TAYLOR COUNTY—Just weeks after appearing before Judge Alan D. Moats, a defendant found himself back in Taylor County Circuit Court.
Alexander Wolfe Weinstein, 35, who was originally indicted for third offense domestic violence by the Taylor County Grand Jury made an appearance in Taylor County Circuit Court after entering into a negotiated plea agreement with the state of West Virginia.
During the hearing, Thomas Dyer, on behalf of his client, proctored to the court the plea agreement stating Weinstein would plead guilty to felony domestic assault, a charge that could see him imprisoned for not less than one nor more than five years or fined not more than $2,500, or both fined and confined.
Dyer stated that his client was entering the plea in that manner because assault stipulates that there was no physical contact between the defendant and his victim, whereas domestic battery denotes actual physical contact, and Weinstein asserts that he never touched his victim.
“I understand that his intention and that the agreement says domestic assault because he claims to not have touched his victim, but law enforcement and the victim say differently in their report,” Moats noted.
According to Moats, the victim told police that Weinstein, “threw me on the bed, squeezing my face and physically restraining me.” She further stated that he then struck her backpack and their bed with a machete.
“Now, she is saying that she is not sure about the details of his attack or the sequence of events,” noted Assistant Prosecutor Christopher Miller, who was acting on the state’s behalf.
He voiced that the state would be recommending that the defendant’s sentence would be suspended, and he be placed on probation through the Taylor County Probation Office.
Weinstein admitted that there had been an altercation with his wife, and he did in fact hit the bed, dresser and backpack with a machete in a threatening manner, but holds fast to the fact that he never touched her physically.
Moats voiced concern with the number of times that Weinstein had been connected with domestic violence charges, as he noted a previous conviction in October 2013 and another in September 2016, both in Harrison County.
“I don’t know anything about you, other than what is stated in these documents.
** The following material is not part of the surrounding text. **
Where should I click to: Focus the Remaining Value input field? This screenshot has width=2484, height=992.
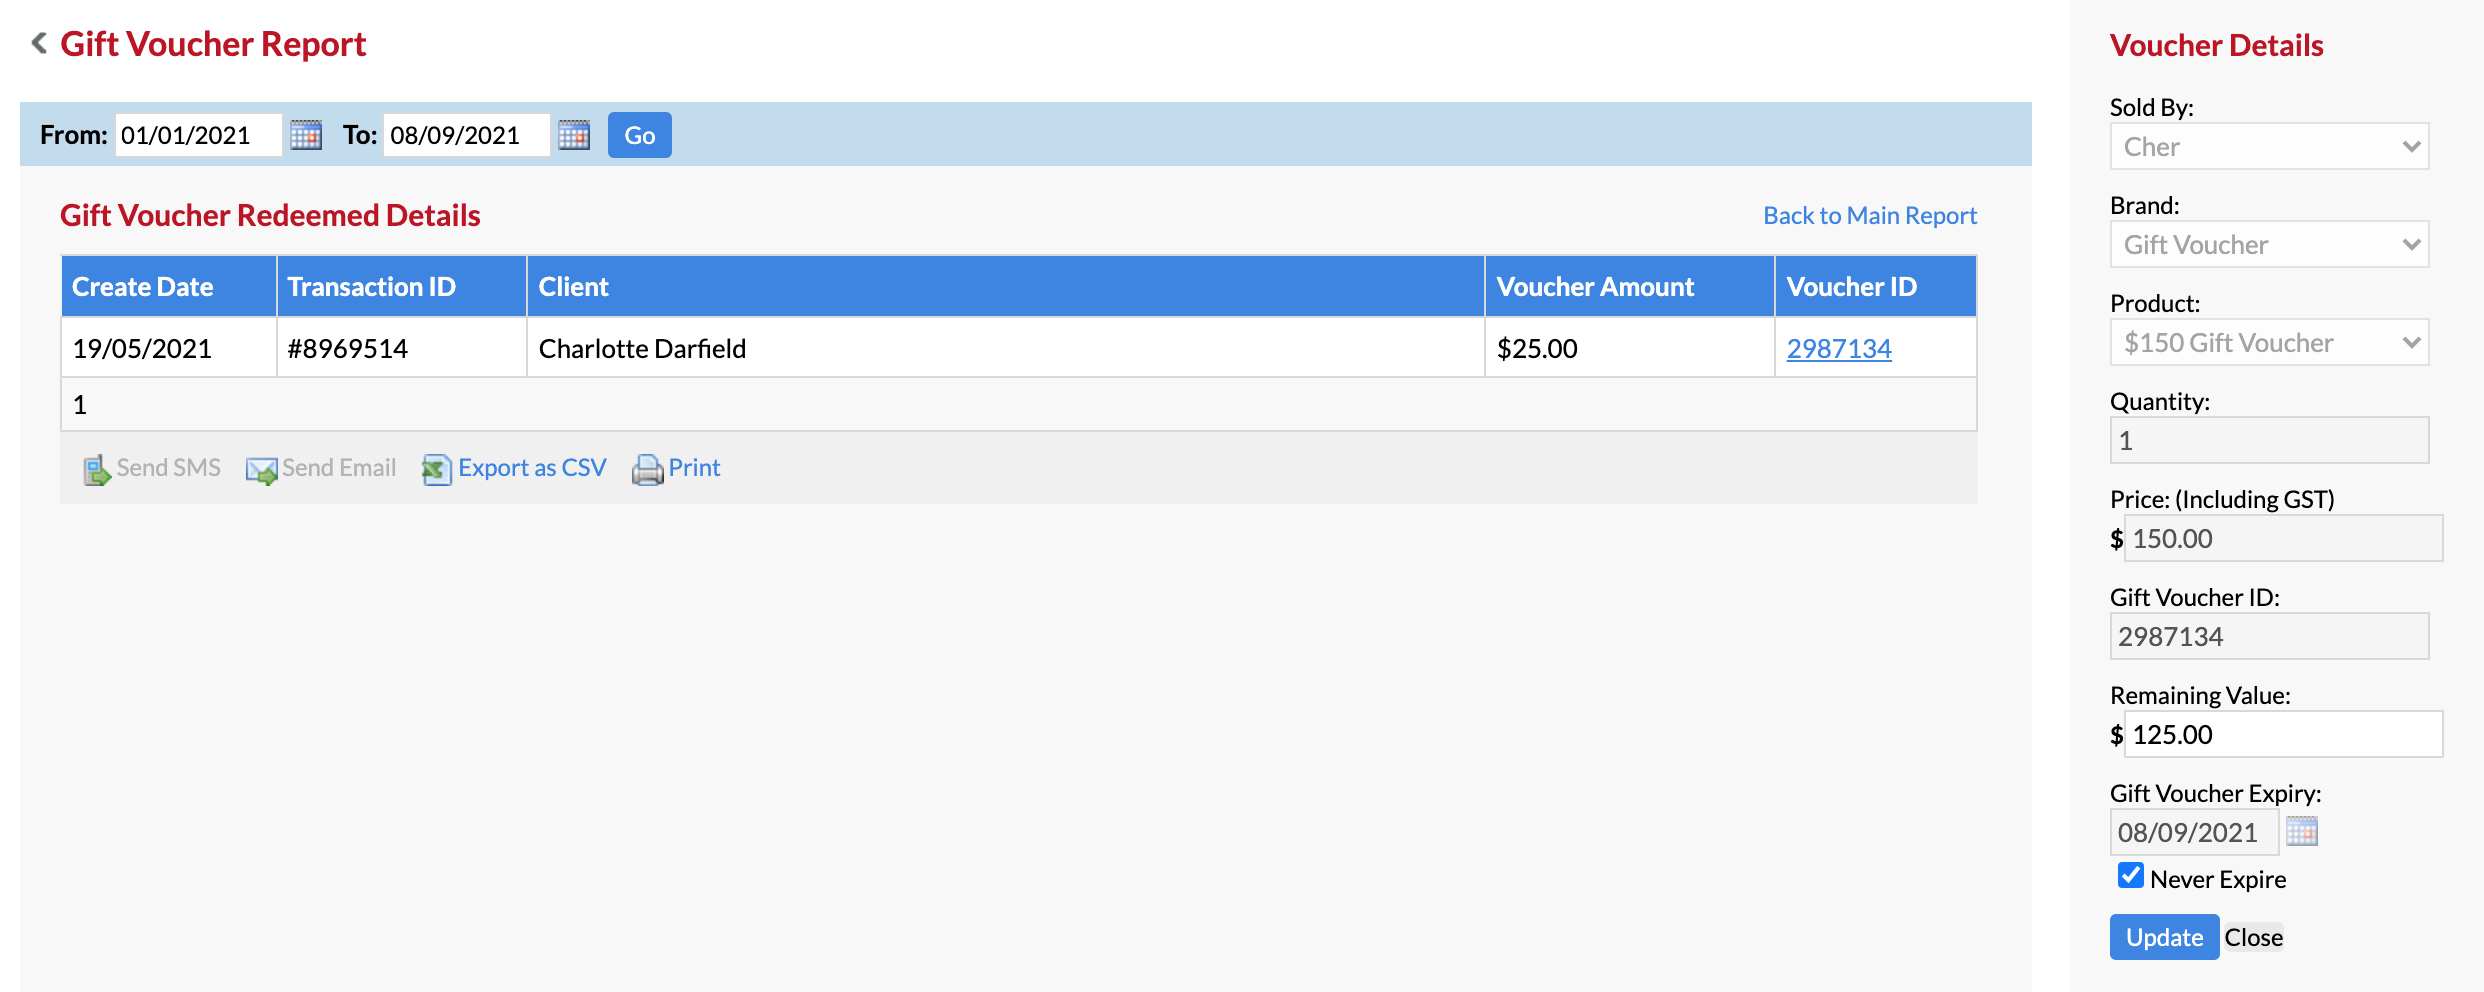coord(2283,734)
Therefore, I am ordering that a presentence investigation be completed so that I may have a better picture,” Moats ordered.
Just a few weeks after appearing in court, Weinstein and his lawyer appeared via Skype, this time, for a revocation hearing.
According to court documents, Justin Carter, the probation officer assigned to Weinstein’s case, filed a request for commitment citing that the defendant had violated the terms of his probation by contacting his victim.
It was also noted that the presentence investigation had been completed, and it contained numerous previous violations.
“Alex has a history of displaying irrational, explosive behavior, what I equate to tantrums,” said Dyer. “I have seen these harmless tantrums since he was a small child on the ball field, and it’s my opinion that he is of no danger to anyone.”
He then turned his attention on the victim in the case insinuating that she embellished her report to the responding officers.
“In reality, he is not truly dangerous,” Dyer reiterated.
Citing the fact that Weinstein was helping to care for his ill father, the defense attorney requested that his client be able to remain available to his parents and out on probation.
“Again, I don’t believe that Alex is a real threat to anyone,” Dyer voiced. “He just can’t get out of his own way when he is being irrational.”
Weinstein then spoke on his behalf telling the court that he had been in contact with his wife for her benefit.
“She has no one, just me and my parents,” he revealed. “I asked my parents not to bail me out because I knew she was going to need me, but they did. I know none of that matters in terms of the rules, but I wanted to offer an explanation.”
Judge Moats addressed the defendant’s disregard for the rules set forth to him.
“The court has shown leniency to you with a fundamental component that there be absolutely no contact with your victim, and you couldn’t even comply for a couple of weeks,” Moats expressed. “You were given an opportunity, but you think that the rules don’t apply to you.”
In fact, Moats addressed the list of previous run-ins with the law to further back up his statement.
“You have a long history of incidents with the law. The list goes on and on over the past 10 years. There are charges of threats or violence to other people and multiple DVPs ordered from previous girlfriends, as well as your mother and father,” Moats noted.
In fact, the report showed that Weinstein’s wife had been subject to violence her whole life, but she was pleading on her husband’s behalf because his violence toward her was not as severe.
“You need to do some reflection of who you are. You need to take a hard look at yourself,” said Moats. “You also need to really take a look at the value of your parents and wife.”
With that, Moats ordered that Weinstein’s one-to-five-year sentence would be reinstated and he would serve his time in prison.